===== RECORDS TO PROCESS

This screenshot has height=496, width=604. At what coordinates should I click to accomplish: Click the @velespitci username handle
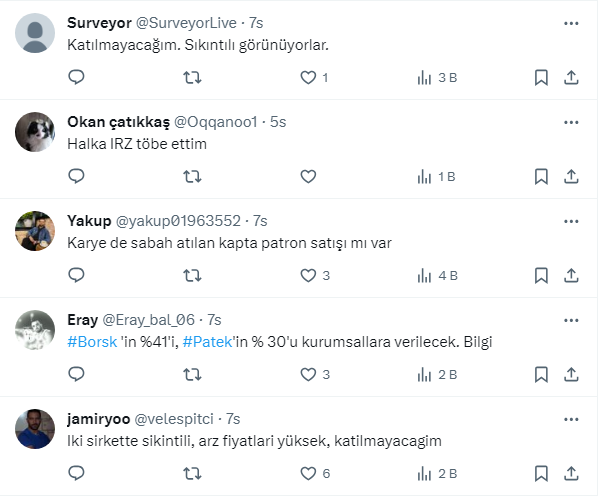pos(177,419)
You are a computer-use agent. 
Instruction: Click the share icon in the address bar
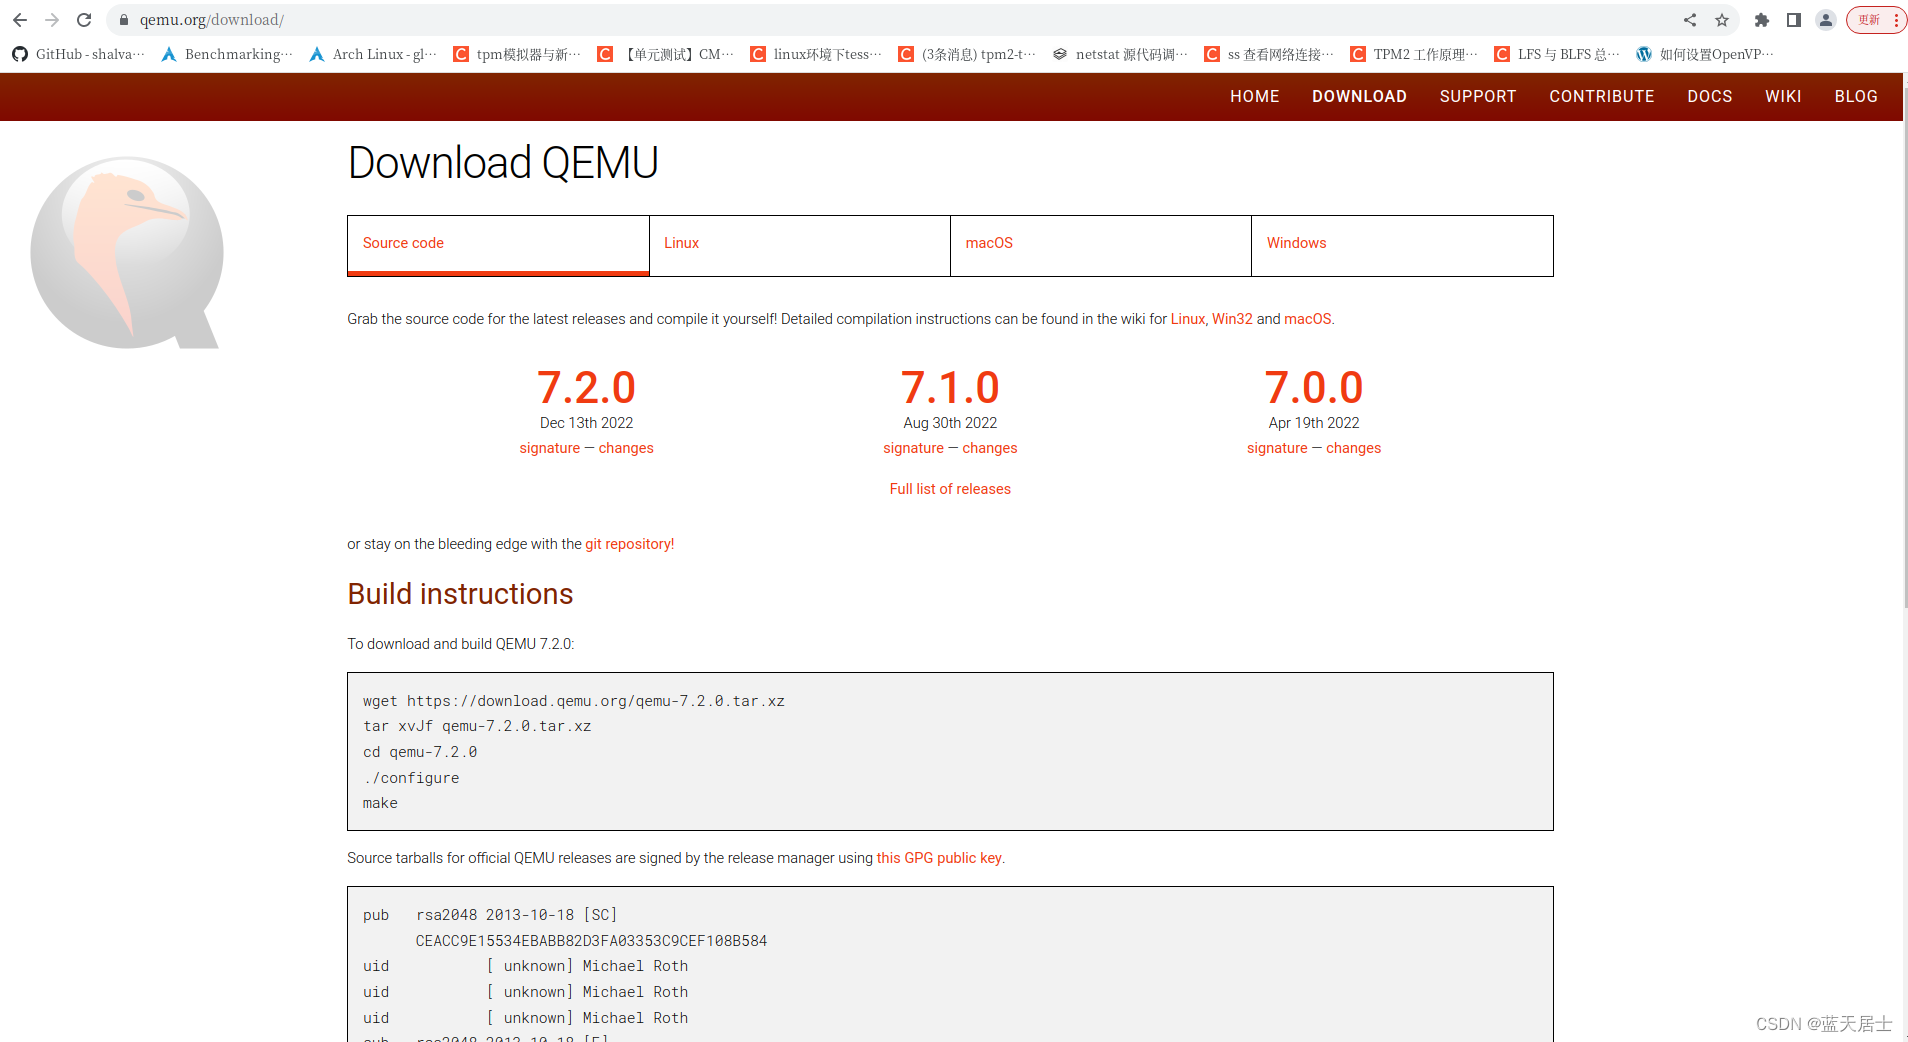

==========
===== RECORDS TO PROCESS

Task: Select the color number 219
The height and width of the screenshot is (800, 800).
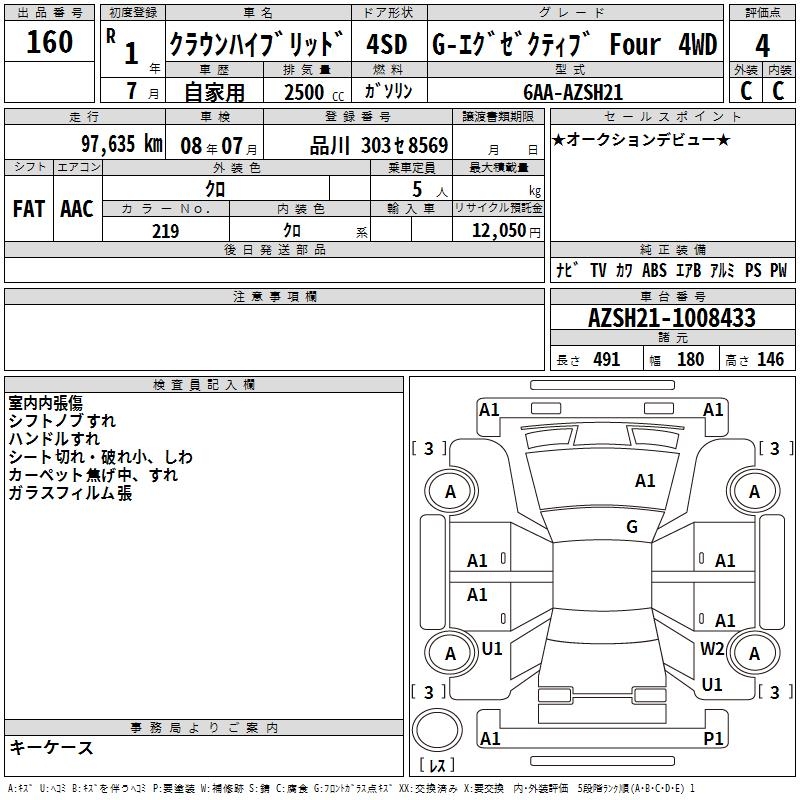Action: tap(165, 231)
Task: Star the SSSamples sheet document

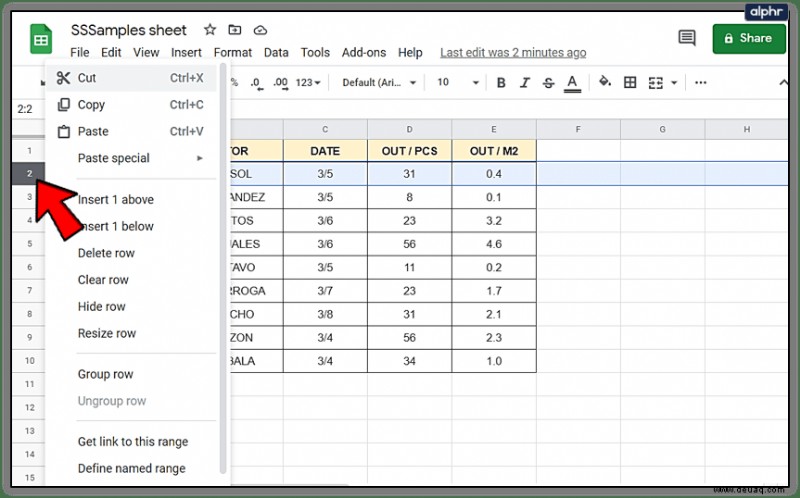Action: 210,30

==========

Please retype the entries from the line containing "Task: Select the color number 219" up to and including the line containing "Action: 210,30", keeping every character as it appears. Leave the pictures out.

### EXERCISE RESULT
Task: Select the color number 219
The height and width of the screenshot is (800, 800).
Action: tap(165, 231)
Task: Star the SSSamples sheet document

Action: 210,30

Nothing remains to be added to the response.